Molière et Lully en fête à la Maison de la Radio
Pas moins de neuf extraits de huit comédies-ballets ayant réuni Molière et Lully sont au programme, dont Le Mariage forcé donné ici sous la plume de deux compositeurs, un morceau du programme étant signé Marc-Antoine Charpentier (vers lequel se tourne Molière après la brouille avec Lully).
Les artistes du soir s’impliquent pleinement dans ce programme et l’esprit de cette soirée, chantant et jouant de leur instrument mais sachant aussi jouer la comédie, voire esquisser des pas de danse dans ce programme baroque.
Tous les solistes lyriques étant visiblement rompus à l’exercice des ornements, la richesse et l’homogénéité des performances dans tous les morceaux proposés est assurée grâce à l’écoute et l’entente construite au fil et au fur et à mesure des morceaux. L’équilibre musical est aussi présent entre les instrumentistes et les chanteurs, aucun ne l’emportant sur l’autre. Le public, visiblement ravi à la fin du concert, peut ainsi se délecter des timbres et de leurs réunions.
Les instrumentistes du Poème Harmonique expriment ce soir leur forme musicale et même scénique, se “mouvant” comme une seule entité par leurs sons, mais sans hésiter aussi à se trémousser lorsque la musique les pénètre (en pleine résonance avec l’animation qui règne au plateau). En phase tout aussi bien avec les chanteurs qu’avec les instrumentistes, le chef Vincent Dumestre, lui aussi débordant d’énergie, va même jusqu’à joindre sa voix au tutti lyrique à la fin du spectacle.
Dès son arrivée pour le premier menuet de la soirée, la soprano portugaise Ana Quintans propose une interprétation douce et chaleureuse. Chaleur qui se fait même voluptueuse tout le reste du concert durant, avec une projection vocale maîtrisée et une diction modèle (même en français d’époque).
David Tricou pose, dès les premières notes de son duo extrait de “L’Amour Médecin” avec Geoffroy Buffière, sa voix de haute-contre claire et percutante.
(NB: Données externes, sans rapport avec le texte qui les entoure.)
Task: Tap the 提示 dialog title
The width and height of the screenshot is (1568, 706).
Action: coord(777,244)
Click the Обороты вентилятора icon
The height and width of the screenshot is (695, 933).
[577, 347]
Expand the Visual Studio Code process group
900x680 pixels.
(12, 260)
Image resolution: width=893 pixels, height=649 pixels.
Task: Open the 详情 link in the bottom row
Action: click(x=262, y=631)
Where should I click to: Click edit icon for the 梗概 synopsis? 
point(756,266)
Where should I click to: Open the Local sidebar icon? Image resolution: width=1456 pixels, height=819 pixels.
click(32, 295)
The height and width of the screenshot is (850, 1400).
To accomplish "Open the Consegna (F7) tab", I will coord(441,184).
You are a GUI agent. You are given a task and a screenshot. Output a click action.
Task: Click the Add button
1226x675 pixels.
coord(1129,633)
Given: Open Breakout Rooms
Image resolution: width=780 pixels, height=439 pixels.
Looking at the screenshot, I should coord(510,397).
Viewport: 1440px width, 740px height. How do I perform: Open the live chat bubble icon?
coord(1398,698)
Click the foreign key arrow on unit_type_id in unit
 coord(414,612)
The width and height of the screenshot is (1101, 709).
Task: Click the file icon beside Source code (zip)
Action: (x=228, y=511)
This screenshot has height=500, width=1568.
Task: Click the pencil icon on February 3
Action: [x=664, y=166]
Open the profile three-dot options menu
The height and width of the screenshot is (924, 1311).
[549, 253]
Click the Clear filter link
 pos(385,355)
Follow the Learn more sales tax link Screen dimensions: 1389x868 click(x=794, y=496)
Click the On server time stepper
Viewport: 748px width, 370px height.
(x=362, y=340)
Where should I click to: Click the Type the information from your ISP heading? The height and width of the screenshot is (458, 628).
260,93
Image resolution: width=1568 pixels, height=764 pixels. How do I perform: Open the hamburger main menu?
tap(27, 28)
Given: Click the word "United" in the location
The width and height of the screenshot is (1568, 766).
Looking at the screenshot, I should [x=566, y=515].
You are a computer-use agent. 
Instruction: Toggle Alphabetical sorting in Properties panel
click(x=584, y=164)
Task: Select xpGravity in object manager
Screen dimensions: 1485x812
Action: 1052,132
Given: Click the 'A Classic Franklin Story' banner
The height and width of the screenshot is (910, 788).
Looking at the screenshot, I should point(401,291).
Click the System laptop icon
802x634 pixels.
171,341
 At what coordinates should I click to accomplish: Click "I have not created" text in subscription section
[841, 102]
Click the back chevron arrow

La vocalité est typique du style et de la tradition française, avec une expressivité affirmée, une très belle ligne de chant, une homogénéité et qualité vocale à la fois dans ses aigus et ses graves.
Dans cette ambiance de mise en espace inattendue, les chanteurs occupent tout le plateau, en dansant même la branle autour de l’orchestre à plusieurs reprises. Le baryton Romain Bockler semble de fait légèrement plus discret, mais son timbre doux soutient l’équilibre de l’ensemble avec une grande justesse, notamment dans l’air de la Bergerie où il devient un chat très éloquent.
Igor Bouin ressort de l’ensemble par son apparence (il est le seul ayant habit coloré, perruque et visage poudré) et son aisance. Déambulant en récitant chanteur, il est désopilant et se distingue aussi par la puissance vocale et le timbre éclatant de son baryton. Son grand succès lui est acquis par un clin d'œil à la Rossinienne Cecilia Bartoli et au Barbier de Séville, lorsqu’il cite l'air de Rosine “Una voce poco fa" et chantonne les “Figaro Si Figaro Là” si connus du grand public, au sein du “Piglia-lo sù" (déjà une parodie italienne concoctée dans Monsieur de Pourceaugnac).
Enfin, la basse Geoffroy Buffière toujours “gravement” présent, contraste en tapissant la voie de sa voix riche. Discret quand il le faut et large quand il le doit, il déploie au fur et à mesure du spectacle une montée en puissance (que le public aurait appréciée encore plus explosive lors du bis).
Entre chant, jeu mais aussi danse, le programme culmine en charivari lorsqu’Igor Bouin, dans son rôle de bouffon, provoque ses camarades chanteurs : et voilà que les instrumentistes se lèvent de leurs pupitres pour aller se venger sur ce bouffon du Roi. Tous participent ainsi pleinement à cette soirée, même en chantant, au dernier morceau, l’armoire à pharmacie d’Argan (Le Malade imaginaire déclinant ses diverses potions quotidiennes) dans une version jazzy de Ginette Garcin.
Ce théâtre musical vivant enflamme le public de l’auditorium. Et si, comme disait Molière “Un silence, voilà qui est suffisant pour expliquer un cœur”, c’est ce soir le sonore accueil du public qui suffit pour exprimer son bonheur.